Discours prononcé sur la tombe de M. Gillet, le 1er avril 1865


DISCOURS
PRONONCÉ SUR LA TOMBE DE M. GILLET
LE 1er AVRIL 1865


Par M. REGNEAULT




Messieurs,

Qui de nous s’attendait à une mort aussi brusque. À notre dernière séance, M. Gillet vous donnait communication de son prochain discours de réception à l’Académie. Ce n’est plus de cette solennité qu’il faut s’occuper, les discours d’apparat sont remplacés par une funèbre cérémonie.

M. Gillet nous appartenait déjà comme Membre Correspondant. Sa dernière œuvre a été l’éloge de son ami Digot : c’était la consécration des regrets qui avaient été exprimés naguère ici-même pour lui. M. Gillet a produit plus d’un ouvrage utile : un travail sur l’application des lois, circulaires ministérielles et de la Justice de paix ; des rapports importants concernant la Bibliothèque de la ville. Il était membre de la Société d’archéologie, de la Commission attachée à la bibliothèque, de celle du Musée historique ; il participa aux Commissions des hospices et de l’Instruction publique.

Notre collaborateur conciliait avec des devoirs plus graves les soins d’une laborieuse érudition : il avait rassemblé dans son cabinet des documents précieux sur l’histoire de la Lorraine, et avait formé une collection de médailles du pays, qui pourra s’ajouter aux richesses que l’on possède, ou former un noyau pour les numismates. En cela, il était le successeur, il avait été l’émule de notre confrère M. Monnier, avec lequel il fut particulièrement lié. Nous l’avons entendu il y a peu de temps, au bord de la dernière demeure terrestre de son ami, témoigner d’une voix émue toute l’affection qu’il lui avait vouée. La destinée ne devait pas tarder à les réunir, existences passées, à jamais closes, fermées sans retour ! Que vous dirai-je de plus des travaux académiques de notre confrère : c’est dans un autre lieu, dans un autre temps, qu’il faudra songer à les rapprocher et à en faire ressortir le prix.

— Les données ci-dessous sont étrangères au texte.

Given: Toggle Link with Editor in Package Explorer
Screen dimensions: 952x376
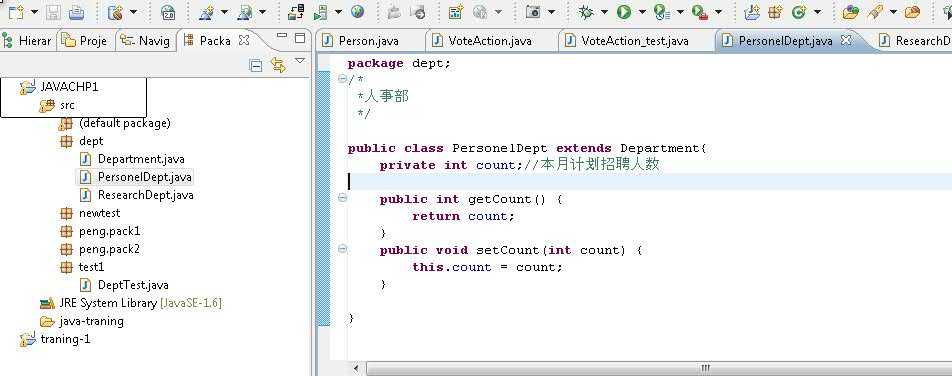Looking at the screenshot, I should pyautogui.click(x=279, y=66).
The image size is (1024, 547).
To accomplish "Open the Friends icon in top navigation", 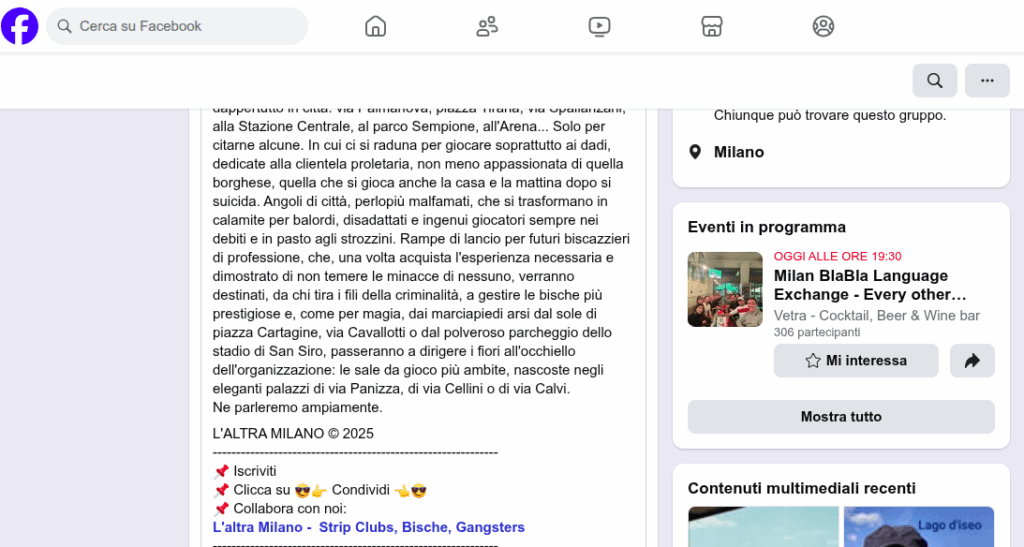I will tap(487, 26).
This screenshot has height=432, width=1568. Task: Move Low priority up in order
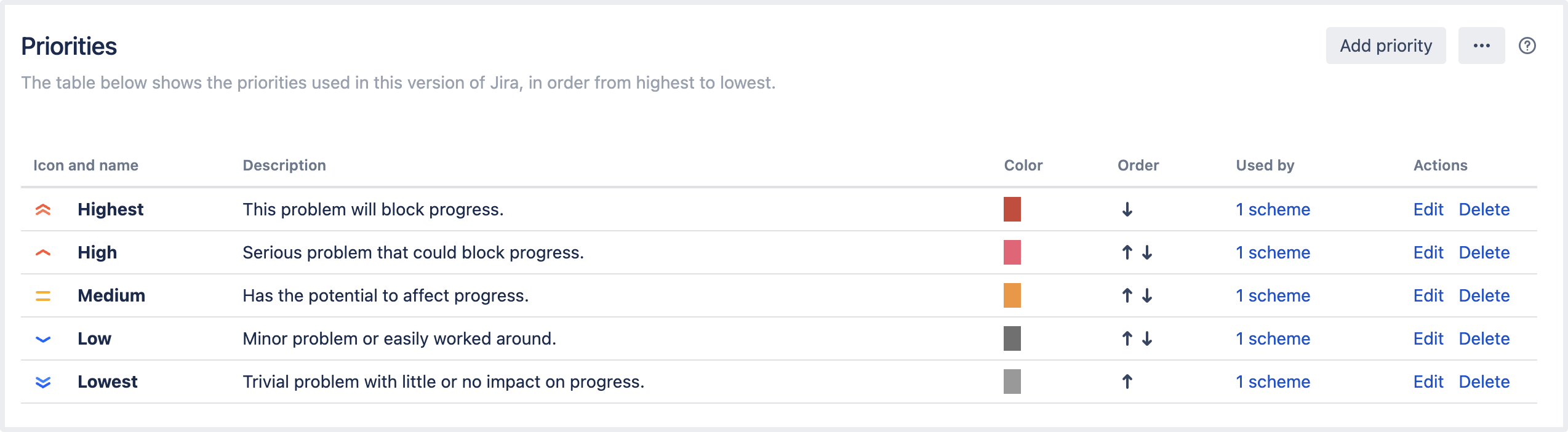[x=1127, y=339]
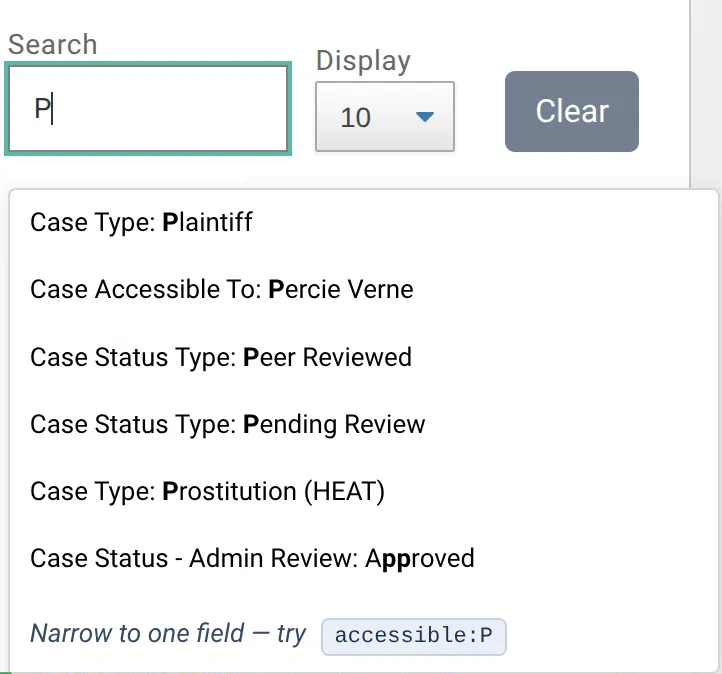Click the Clear button
Viewport: 722px width, 674px height.
click(x=571, y=111)
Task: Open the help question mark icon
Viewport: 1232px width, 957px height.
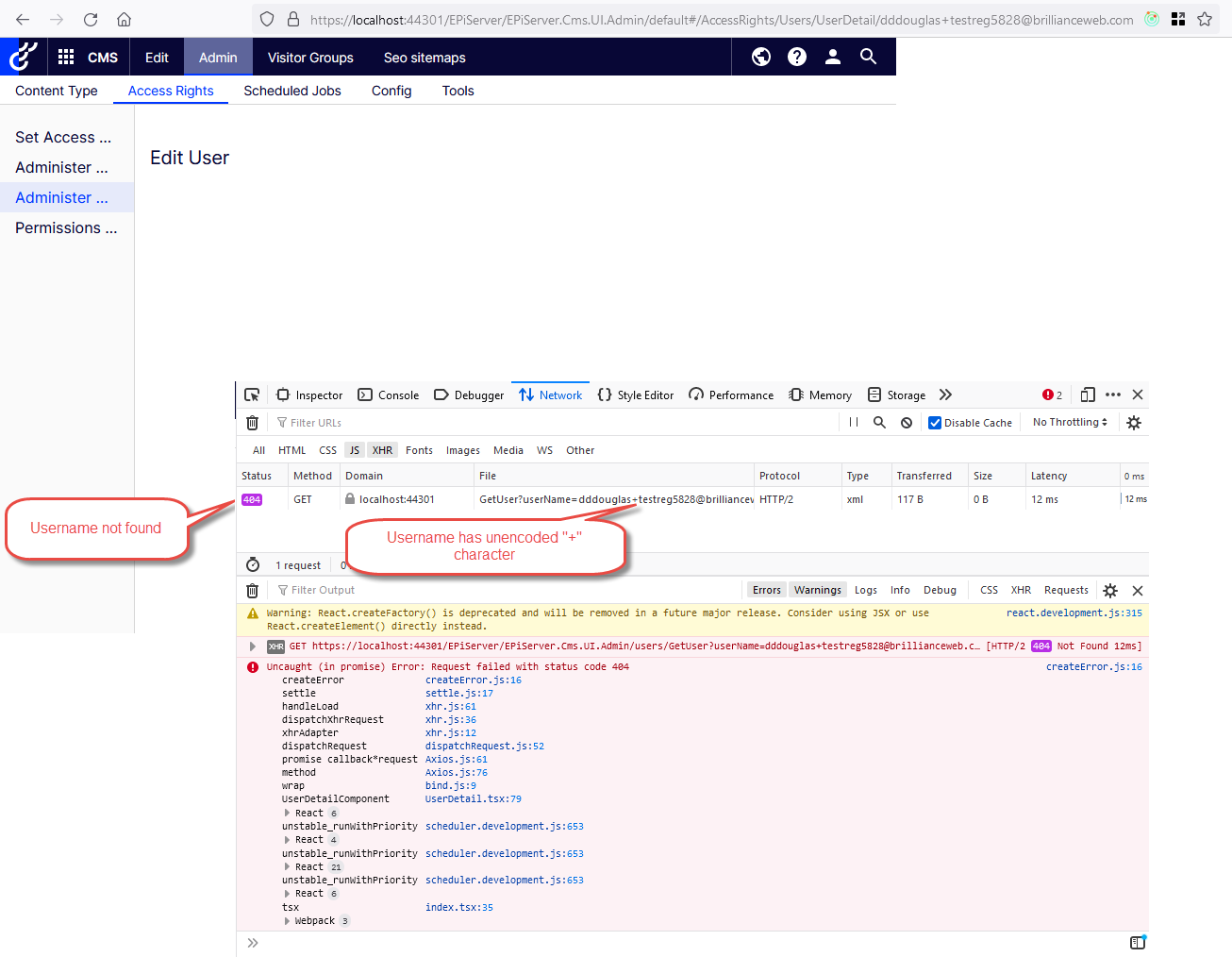Action: coord(797,58)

Des titres d’un ordre supérieur avaient acquis à M. Gillet la considération bien méritée de ses concitoyens. Ces titres assurent sa mémoire et la feront regretter davantage. On n’oubliera pas le dévouement, l’attachement à ses devoirs, dont il a fait constamment preuve pendant la durée des hautes fonctions qu’il a remplies dans la magistrature. Juge au Tribunal de première instance, M. Gillet exerça la charge pénible et délicate de Juge d’instruction ; il devint ensuite Vice-Président, et enfin il fut nommé Conseiller à la Cour Impériale, dernière récompense de ses longs services. Il appartient à ses collègues de la robe, plus qu’à nous, d’apprécier le mérite de M. Gillet comme magistrat et comme confrère : mais tous diront que sa vie a été laborieuse. M. Gillet a fourni une carrière honorable ; enlevé en pleine activité, il emporte avec lui le concours de ses lumières, de son expérience acquise.

Il se passe une fois de plus ici ce qui arrive quand un magistrat meurt : il laisse nécessairement après lui la trace des vertus inséparables de la dignité dont il était revêtu, le souvenir d’un magistrat intègre. Sa position était la conséquence de la considération dont il avait été investi depuis longtemps. Devant cette terre, d’où semblent sortir d’imposants avertissements, les rêves de l’ambition disparaissent, les vanités de l’amour-propre s’évanouissent, si bien fondées qu’elles paraissent ici-bas. Il reste à notre honorable confrère un bien moins périssable, un honneur plus vrai : on pourra graver sur le marbre de sa tombe qu’il fut, avant tout, homme de bien. Il était en outre travailleur consciencieux, érudit plein de zèle, numismate et littérateur distingué.

Une longue maladie était venu l’éprouver sans lui enlever le calme et l’énergie. Sa vie fut honnête et simple ; il n’a dû laisser derrière lui ni blessures, ni rancunes, mais le souvenir de bons offices et de serviables intentions.

Vous avez vécu, cher Confrère, au milieu d’hommes doués d’un cœur affectueux, animés de sympathie, indulgents les uns pour les autres. Vous ne laissez parmi nous qu’estime et que regrets. C’est au nom de tous vos amis de l’Académie que je vous adresse notre dernier hommage et nos adieux.